The 5th Wave
- First edition cover
- Author: Rick Yancey
- Cover artist: Allied Integrated Marketing
- Language: English
- Series: The 5th Wave series
- Genre: young adult, science fiction,dystopian
- Publisher: G. P. Putnam's Sons
- Publication date: May 7, 2013
- Publication place: United States
- Media type: Print (hardcover and paperback), e-book, audiobook
- Pages: 457
- ISBN: 978-0-399-16241-1
- OCLC: 999590913
- LC Class: PZ7.Y19197 Aah 2013
- Followed by: The Infinite Sea

= The 5th Wave (novel) =

2013 novel by Rick Yancey

The 5th Wave is a young adult science fiction novel written by American author Rick Yancey. It was published on May 7, 2013, by G. P. Putnam's Sons. The novel is the first in the 5th Wave trilogy, followed by The Infinite Sea and The Last Star. The story follows 16-year-old Cassie Sullivan as she tries to survive in a world devastated by waves of alien invasions that decimated the Earth's population.

Sony Pictures released a film adaptation in January 2016.

==Plot==
An alien invasion consisting of four "waves" of increasing severity has resulted in the death of most of the human population, with survivors scattered in mostly rural areas. As part of the fourth wave, the aliens, known as the "Others", physically imitate human forms and hunt down the rest of the human population. Such aliens are called "Silencers".

16-year-old Cassie Sullivan searches for her brother, five-year-old Sammy. While traveling, she is shot by a Silencer. Meanwhile, Cassie's high school crush Ben Parish is coerced into joining the army by Commander Vosch, who killed Cassie's father prior to the events of the novel. He joins Squad 53 and becomes known as Private Zombie.

Cassie awakes in a country house mostly healed. Her savior is a man named Evan Walker, who claims he found her delirious on the highway. The two develop a romance, and Evan agrees to help her find her brother. Cassie harbors suspicions of how he came to find her, however, and suspects him of being the Silencer that tried to kill her. Meanwhile, Sammy has been recruited into the army and joins Zombie's squad with other child soldiers. The squad rises through the ranks and becomes one of the best in the camp. While the army purports to be fighting the Others, they soon discover that they have been tricked into targeting fellow human survivors. This is revealed to be the fifth wave.

Cassie and Evan are attacked by a group of soldiers from the camp. Evan defeats them easily, and he admits that he is a Silencer as Cassie suspected. Conflicted, she eventually agrees to let him help rescue Sammy. Cassie infiltrates the camp and meets her brother and Zombie, but they are captured by Vosch. They are rescued by Evan, who is revealed to have planted bombs throughout the camp.

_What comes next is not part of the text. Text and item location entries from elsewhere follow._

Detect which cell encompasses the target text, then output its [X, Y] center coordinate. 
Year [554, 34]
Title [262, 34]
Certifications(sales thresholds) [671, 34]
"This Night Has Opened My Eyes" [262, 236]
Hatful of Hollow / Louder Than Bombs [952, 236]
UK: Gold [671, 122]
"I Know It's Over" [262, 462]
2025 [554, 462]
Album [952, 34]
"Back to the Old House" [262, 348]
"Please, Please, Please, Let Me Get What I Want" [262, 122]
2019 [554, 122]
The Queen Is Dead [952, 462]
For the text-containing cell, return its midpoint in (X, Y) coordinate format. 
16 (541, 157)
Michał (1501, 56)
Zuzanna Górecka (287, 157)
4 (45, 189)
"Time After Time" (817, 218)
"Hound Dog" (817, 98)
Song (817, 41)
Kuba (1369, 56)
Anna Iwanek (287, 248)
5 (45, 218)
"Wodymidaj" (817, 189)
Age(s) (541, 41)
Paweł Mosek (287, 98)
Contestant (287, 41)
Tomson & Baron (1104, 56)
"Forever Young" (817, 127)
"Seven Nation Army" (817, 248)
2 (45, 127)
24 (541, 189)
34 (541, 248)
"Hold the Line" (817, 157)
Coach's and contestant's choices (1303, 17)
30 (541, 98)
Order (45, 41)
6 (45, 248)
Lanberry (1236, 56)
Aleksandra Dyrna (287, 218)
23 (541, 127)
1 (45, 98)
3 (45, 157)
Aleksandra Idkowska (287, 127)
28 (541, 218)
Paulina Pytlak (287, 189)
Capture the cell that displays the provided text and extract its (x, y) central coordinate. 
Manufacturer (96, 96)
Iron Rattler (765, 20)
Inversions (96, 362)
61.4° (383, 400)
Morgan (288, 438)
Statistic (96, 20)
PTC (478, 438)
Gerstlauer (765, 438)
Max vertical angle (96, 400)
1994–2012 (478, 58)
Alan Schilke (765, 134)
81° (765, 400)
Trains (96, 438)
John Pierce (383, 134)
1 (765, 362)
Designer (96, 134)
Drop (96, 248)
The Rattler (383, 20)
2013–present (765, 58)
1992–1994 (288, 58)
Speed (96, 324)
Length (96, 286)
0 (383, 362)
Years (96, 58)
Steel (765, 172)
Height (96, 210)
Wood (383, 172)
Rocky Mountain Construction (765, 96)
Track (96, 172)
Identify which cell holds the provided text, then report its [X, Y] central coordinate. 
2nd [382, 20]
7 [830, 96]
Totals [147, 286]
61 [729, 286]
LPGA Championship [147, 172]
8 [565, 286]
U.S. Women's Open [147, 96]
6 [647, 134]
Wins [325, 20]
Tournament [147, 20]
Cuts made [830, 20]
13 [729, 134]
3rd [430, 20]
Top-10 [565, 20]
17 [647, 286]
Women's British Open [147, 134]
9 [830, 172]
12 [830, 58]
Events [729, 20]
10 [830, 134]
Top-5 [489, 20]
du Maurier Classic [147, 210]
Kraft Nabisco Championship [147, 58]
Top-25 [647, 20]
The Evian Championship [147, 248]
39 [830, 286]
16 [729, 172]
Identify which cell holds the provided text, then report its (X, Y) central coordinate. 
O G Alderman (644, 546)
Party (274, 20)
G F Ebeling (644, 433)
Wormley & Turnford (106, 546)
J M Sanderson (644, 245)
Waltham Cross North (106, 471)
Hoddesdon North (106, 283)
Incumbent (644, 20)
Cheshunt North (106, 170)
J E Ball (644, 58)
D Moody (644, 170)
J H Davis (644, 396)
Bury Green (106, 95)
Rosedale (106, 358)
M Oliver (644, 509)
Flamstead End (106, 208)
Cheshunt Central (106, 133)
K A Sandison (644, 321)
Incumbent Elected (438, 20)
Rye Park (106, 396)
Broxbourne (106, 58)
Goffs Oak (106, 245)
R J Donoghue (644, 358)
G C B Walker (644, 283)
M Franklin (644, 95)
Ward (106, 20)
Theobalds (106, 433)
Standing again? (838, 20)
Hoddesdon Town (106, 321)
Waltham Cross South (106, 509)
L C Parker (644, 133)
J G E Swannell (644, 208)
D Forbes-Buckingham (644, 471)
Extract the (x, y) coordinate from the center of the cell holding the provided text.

The group, along with the rest of Squad 53, ride off as the camp detonates.

==Reception==
Critical reception of the book was fairly positive, although some reviewers noted an overreliance on genre tropes.

It received starred reviews from Publishers Weekly and Kirkus. Justin Cronin of The New York Times wrote that while "just about everything here is borrowed from one venerable pop culture source or another", it was a "rip-roaring setup, and as the bodies accumulate, the pages turn themselves." The critic Katherine Schulten listed it as one of the best young adult books of 2013.

==Sequels==

The 5th Wave is the first book in a trilogy. The second book in the series, The Infinite Sea, was released on September 16, 2014. The third book in the series, The Last Star, was released on May 24, 2016.

==Film adaptation==

A film adaption with the same name was released by Columbia Pictures on January 22, 2016. It was directed by J Blakeson, with a screenplay by Susannah Grant, Akiva Goldsman, and Jeff Pinkner.